**Data for processing:**
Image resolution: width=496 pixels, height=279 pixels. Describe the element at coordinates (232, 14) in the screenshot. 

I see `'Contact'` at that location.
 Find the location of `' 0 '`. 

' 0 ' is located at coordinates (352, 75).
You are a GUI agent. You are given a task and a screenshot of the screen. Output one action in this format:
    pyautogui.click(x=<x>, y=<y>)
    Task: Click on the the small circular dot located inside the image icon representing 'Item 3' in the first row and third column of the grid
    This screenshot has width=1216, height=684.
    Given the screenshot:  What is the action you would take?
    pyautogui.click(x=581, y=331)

...

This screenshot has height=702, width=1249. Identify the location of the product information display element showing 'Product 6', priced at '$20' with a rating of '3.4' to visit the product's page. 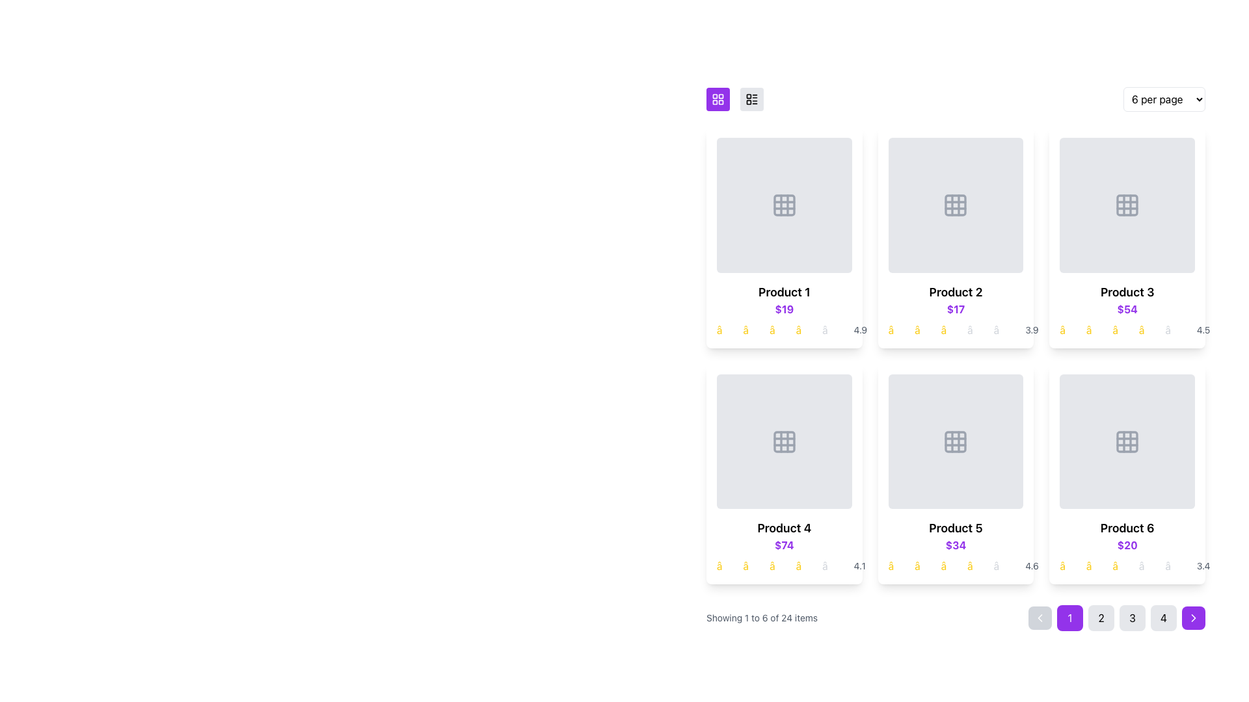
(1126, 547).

* * *

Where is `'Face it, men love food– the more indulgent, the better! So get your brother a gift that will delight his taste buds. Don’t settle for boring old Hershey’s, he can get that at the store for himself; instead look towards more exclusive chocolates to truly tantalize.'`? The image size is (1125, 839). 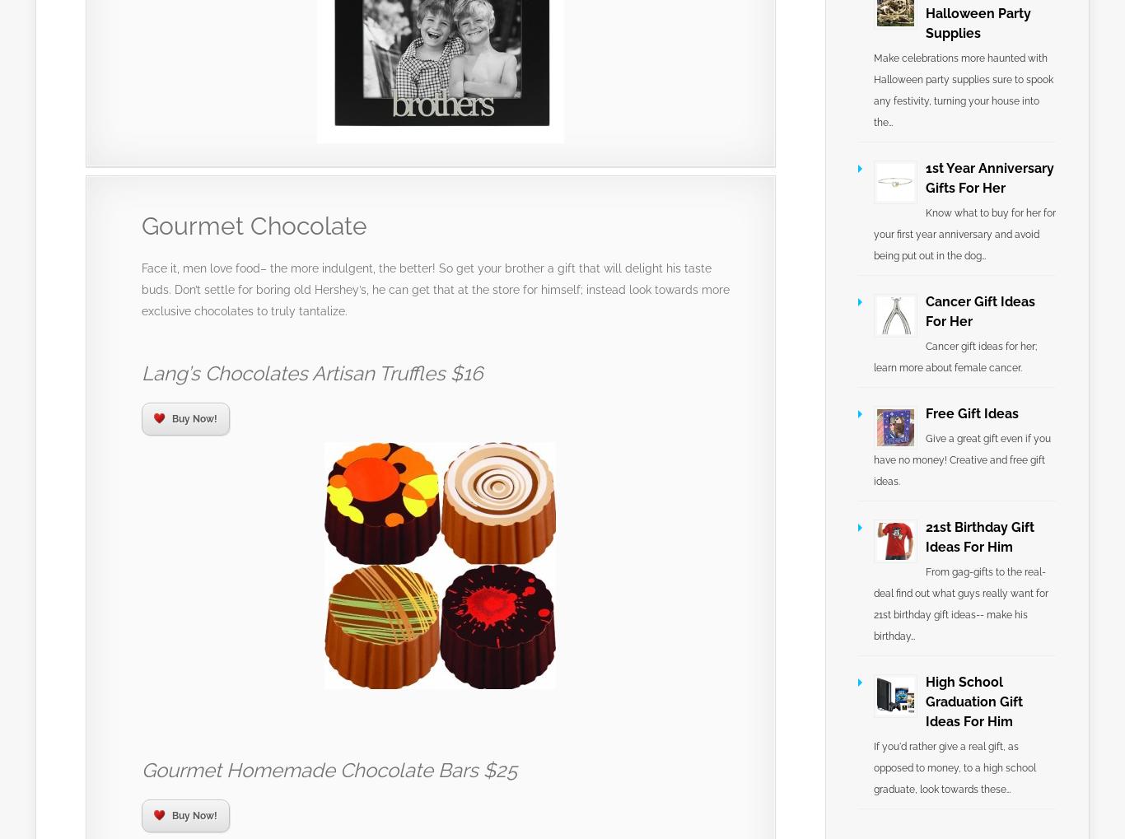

**Problem details:** Copy the stretch of items from the line containing "Image resolution: width=496" through the line containing "pyautogui.click(x=581, y=331)", both included, without changing anything.

**The reply:**
Image resolution: width=496 pixels, height=279 pixels. Describe the element at coordinates (232, 14) in the screenshot. 

I see `'Contact'` at that location.
 Find the location of `' 0 '`. 

' 0 ' is located at coordinates (352, 75).
You are a GUI agent. You are given a task and a screenshot of the screen. Output one action in this format:
    pyautogui.click(x=<x>, y=<y>)
    Task: Click on the the small circular dot located inside the image icon representing 'Item 3' in the first row and third column of the grid
    This screenshot has width=1216, height=684.
    Given the screenshot:  What is the action you would take?
    pyautogui.click(x=581, y=331)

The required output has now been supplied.